Many a visitor to Eriskay departs enchanted by the ponies that roam freely across their island home.   Known in Gaelic as ‘Each Beag nan Eilean’ (Small Island Horse), the Eriskay Ponies, the last surviving native Hebridean pony breed, are generally grey in colour, with dense waterproof coats to protect them from the harsh island weather. The ponies played a cruical role in 1941 when the SS Politician ran aground off the Eriskay coast, to help the islanders “rescue” the cargo of 250,000 bottles of whisky.

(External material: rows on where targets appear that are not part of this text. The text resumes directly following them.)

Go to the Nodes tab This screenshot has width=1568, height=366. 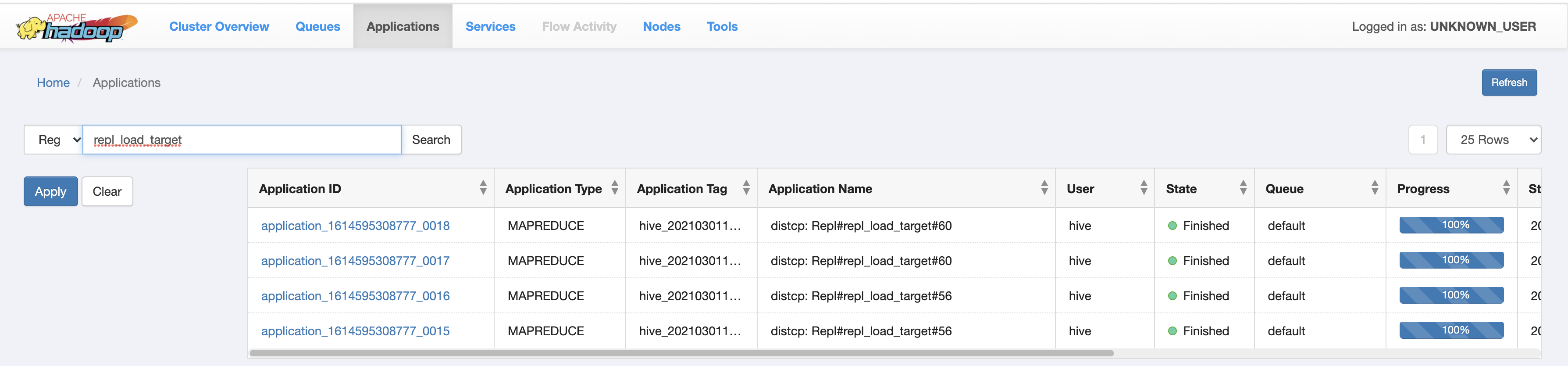pos(661,27)
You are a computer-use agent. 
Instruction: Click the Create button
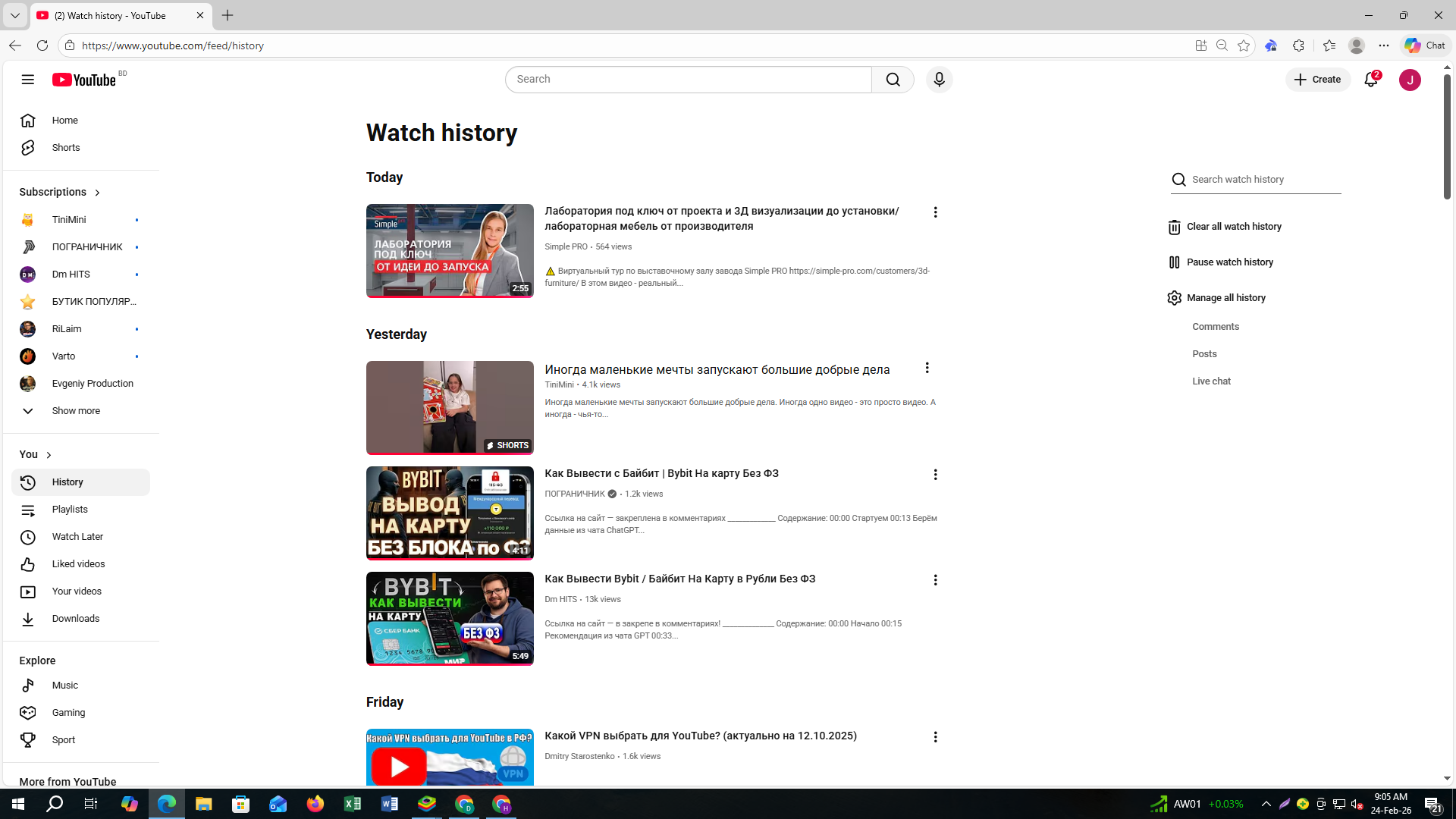pyautogui.click(x=1317, y=80)
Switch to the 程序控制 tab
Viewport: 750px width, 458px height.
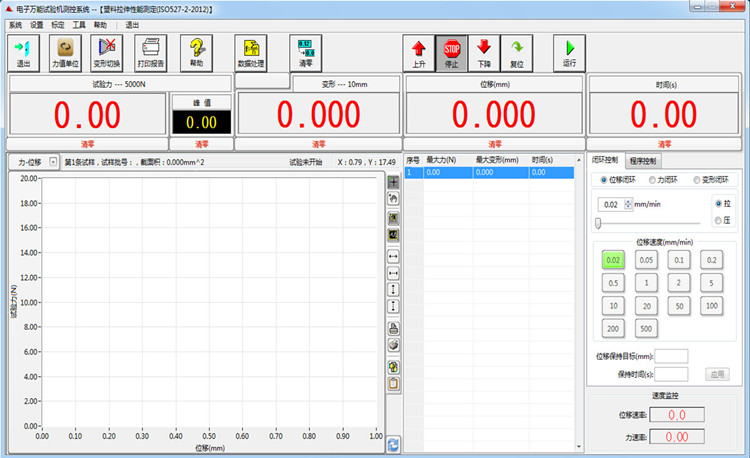coord(642,161)
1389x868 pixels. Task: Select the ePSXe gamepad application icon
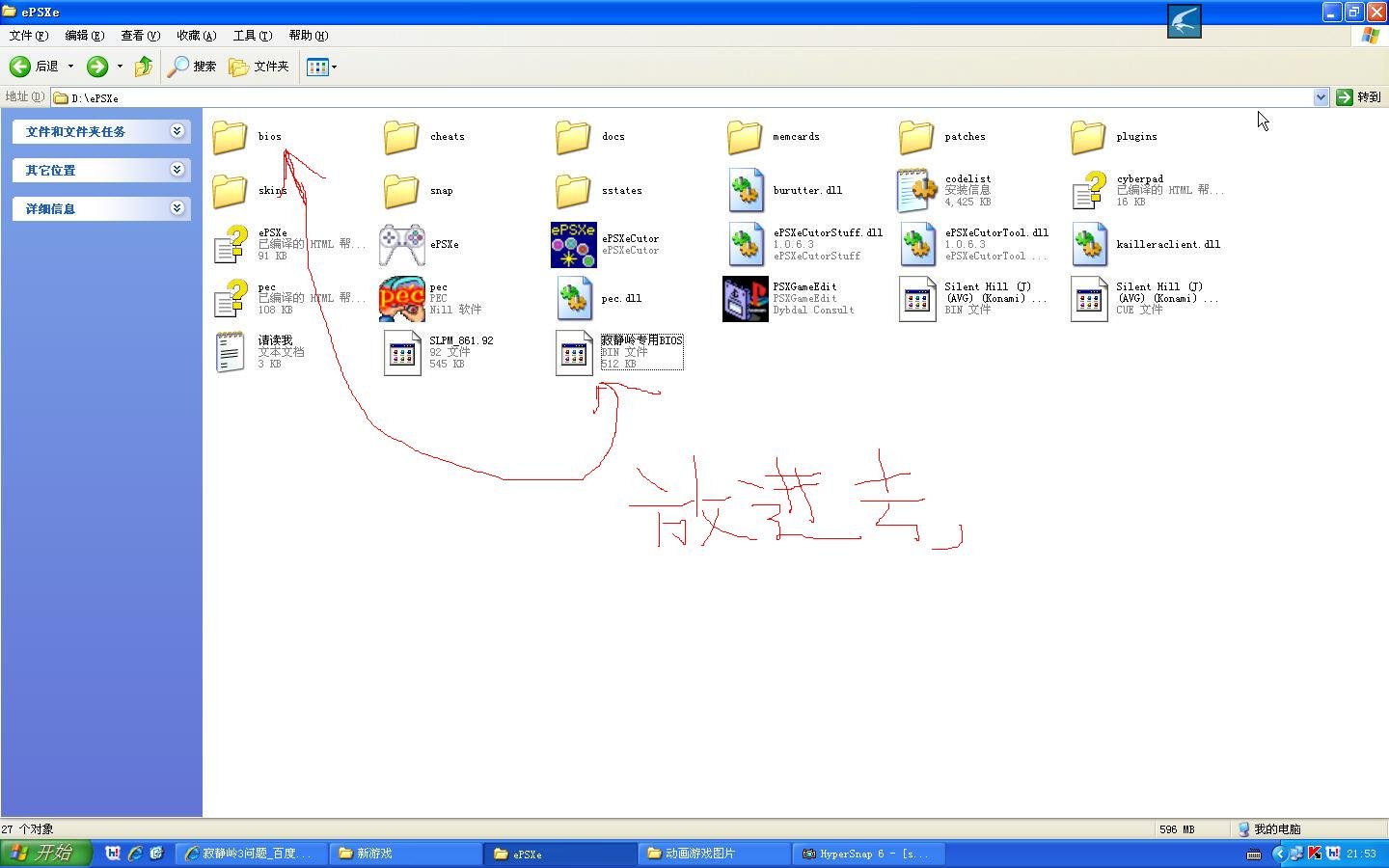click(x=401, y=245)
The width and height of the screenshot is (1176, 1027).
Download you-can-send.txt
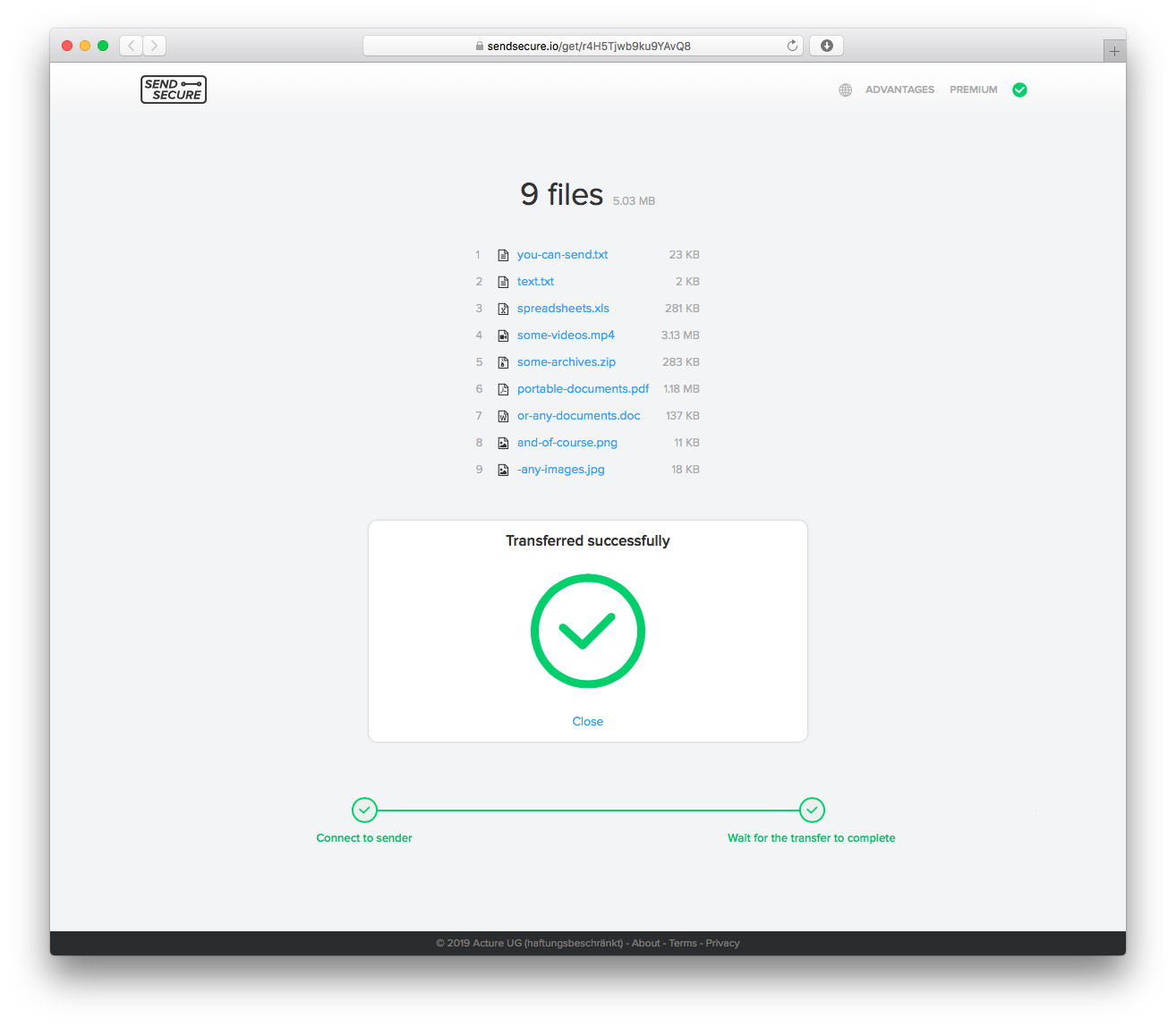[x=562, y=254]
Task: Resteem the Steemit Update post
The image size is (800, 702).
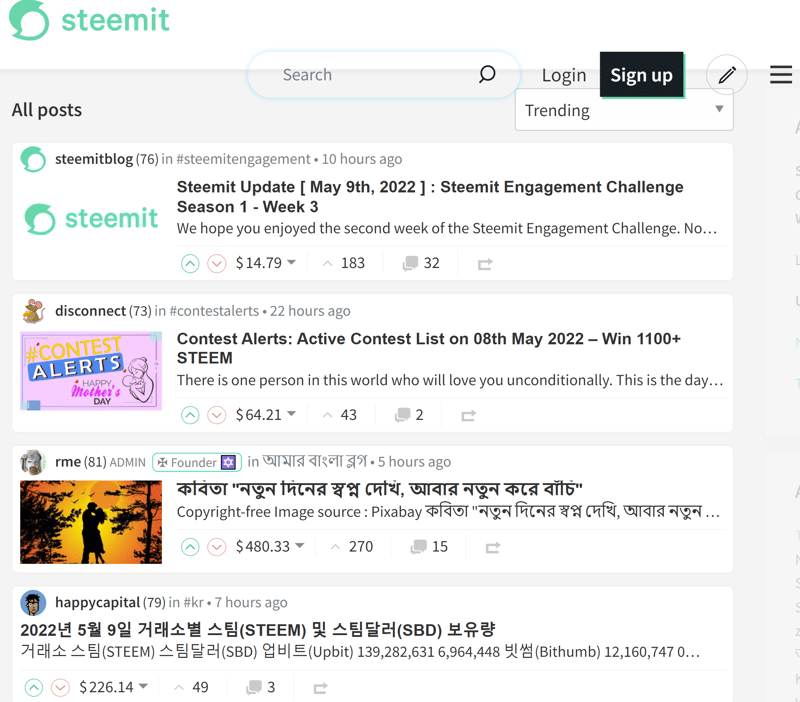Action: [485, 264]
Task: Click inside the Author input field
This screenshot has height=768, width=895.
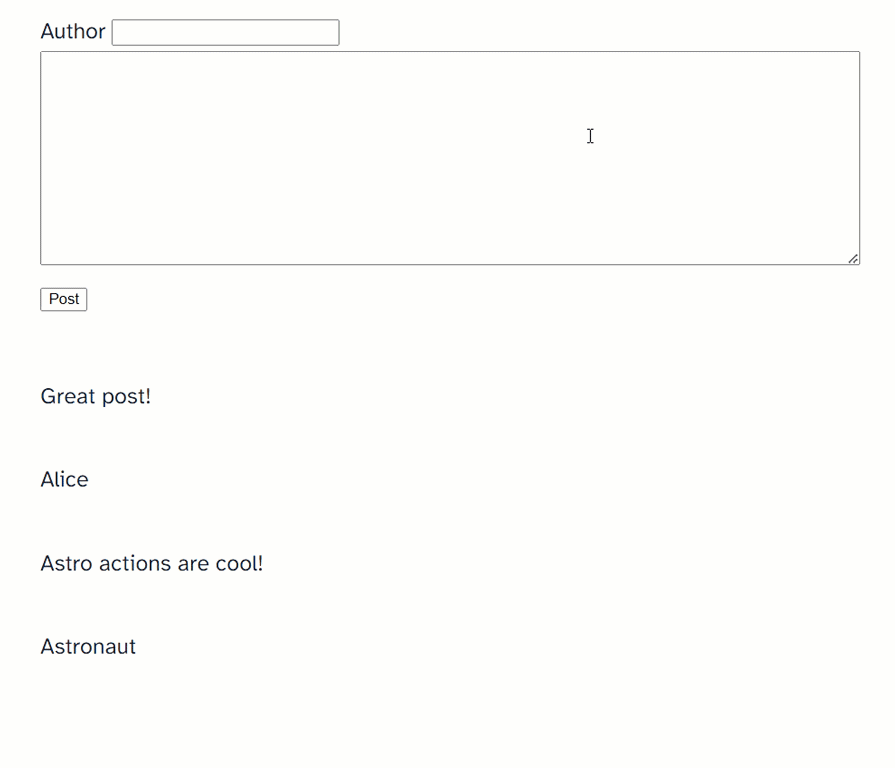Action: 224,32
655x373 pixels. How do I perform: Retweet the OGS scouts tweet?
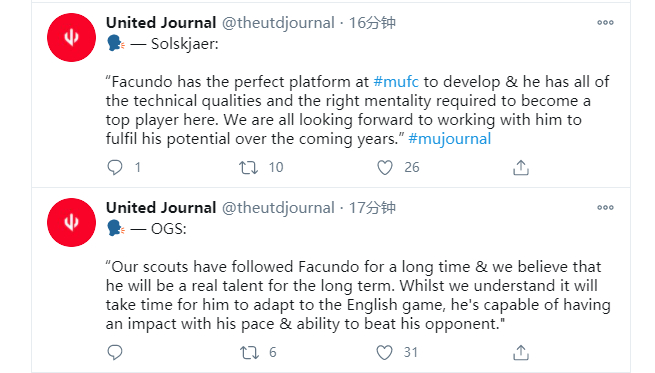(249, 353)
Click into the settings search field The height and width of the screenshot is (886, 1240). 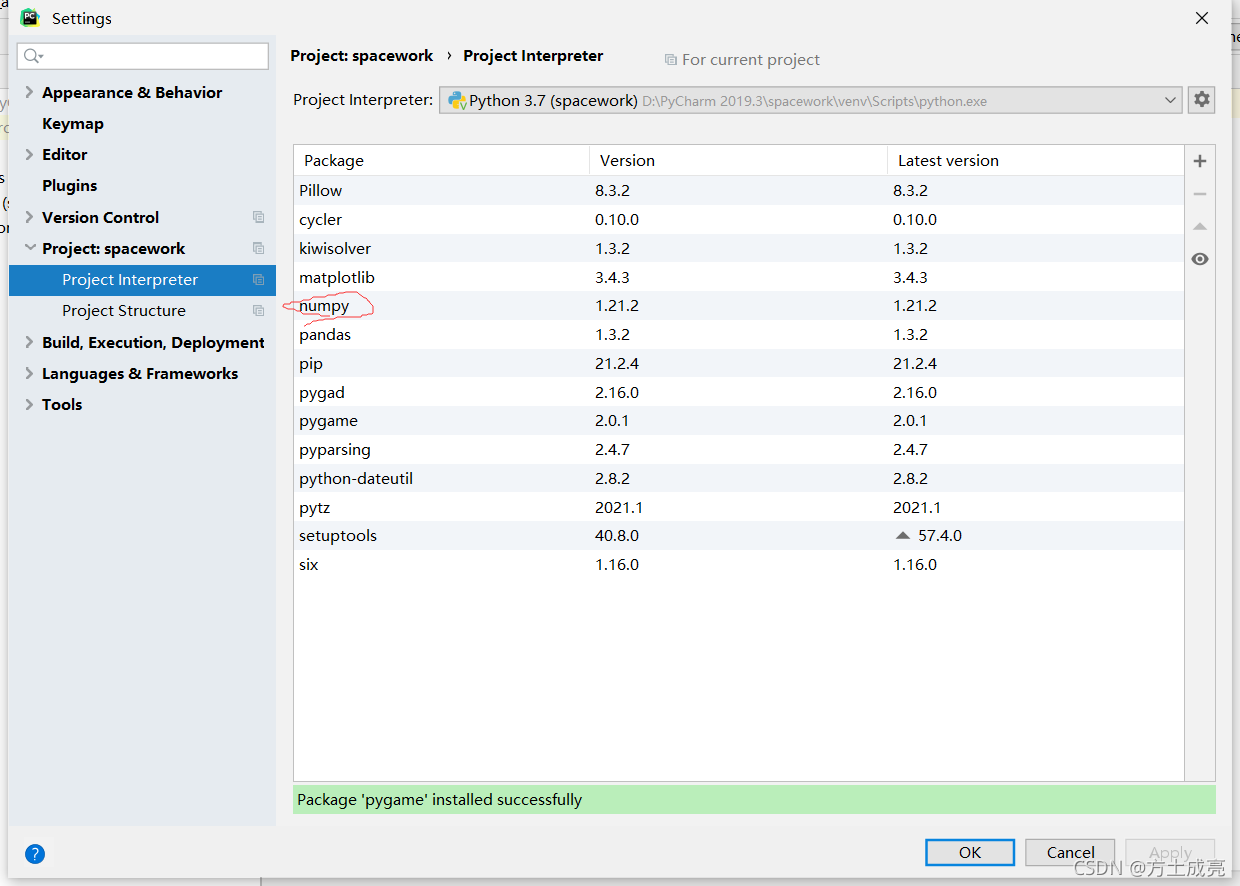click(150, 56)
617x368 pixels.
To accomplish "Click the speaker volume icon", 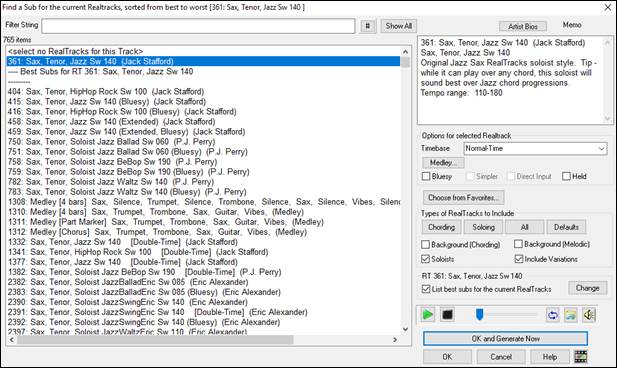I will pos(589,315).
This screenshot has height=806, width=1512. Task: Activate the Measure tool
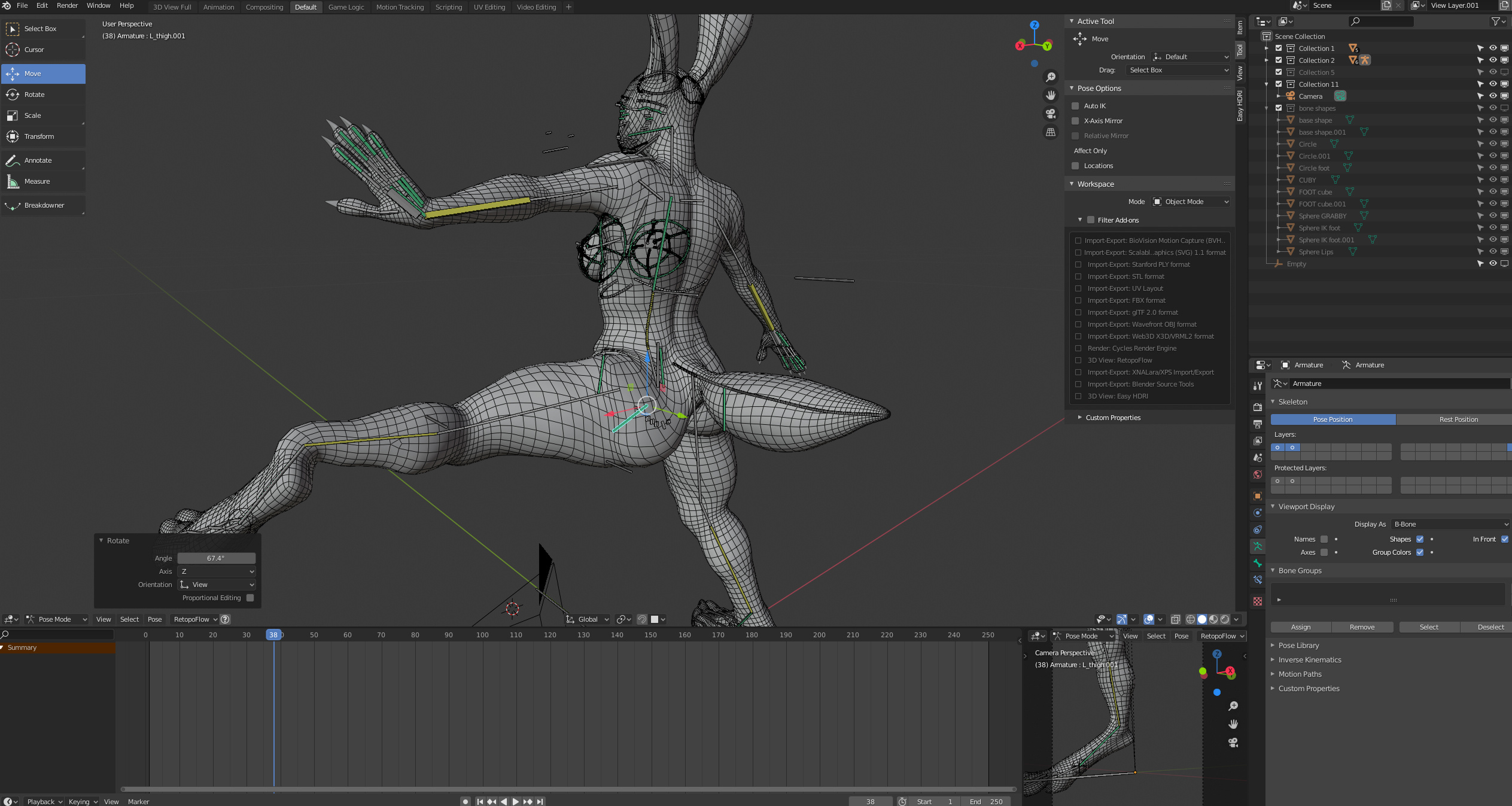coord(37,181)
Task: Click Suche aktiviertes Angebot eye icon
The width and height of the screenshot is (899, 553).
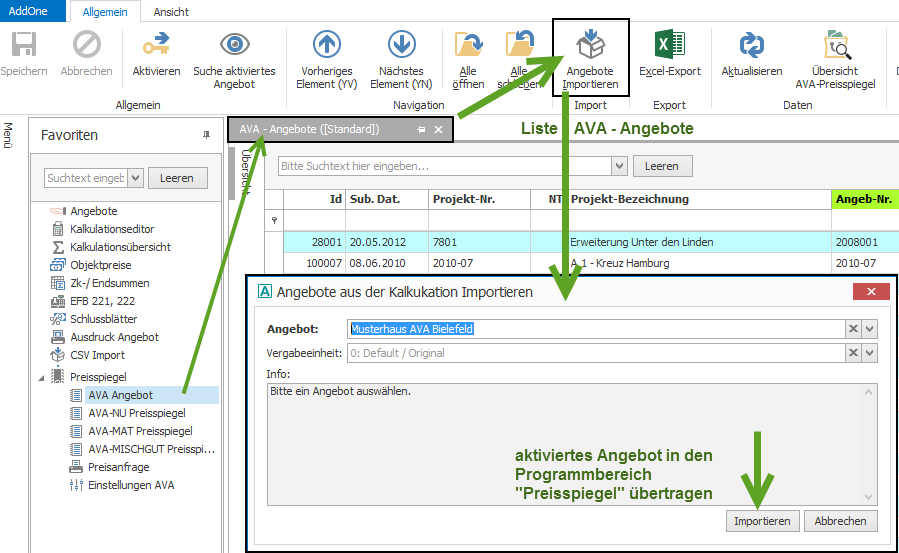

With ancient Celtic and Norse roots, they are akin to other northern breeds, such as the Faroe pony and the Icelandic horse. They are also similar to drawings and sketches of ponies on the ancient Pictish stones which can be found in north and west Scotland.

Until the mid 19th century, the ponies had quite a large population and were used for general crofting work and light draught but with increased intensification of farming numbers began to fall due to crossbreeding with larger breeds such as Arabs and Clydesdales to produce ponies that could cope with heavier tasks.

By the early 1970’s, the population had declined to around 20, and although their status remains critical, work by the Eriskay Pony Society and others, involving preservation of the original genetic material and careful breeding programmes, mean there are around 300 breeding females registered in the world.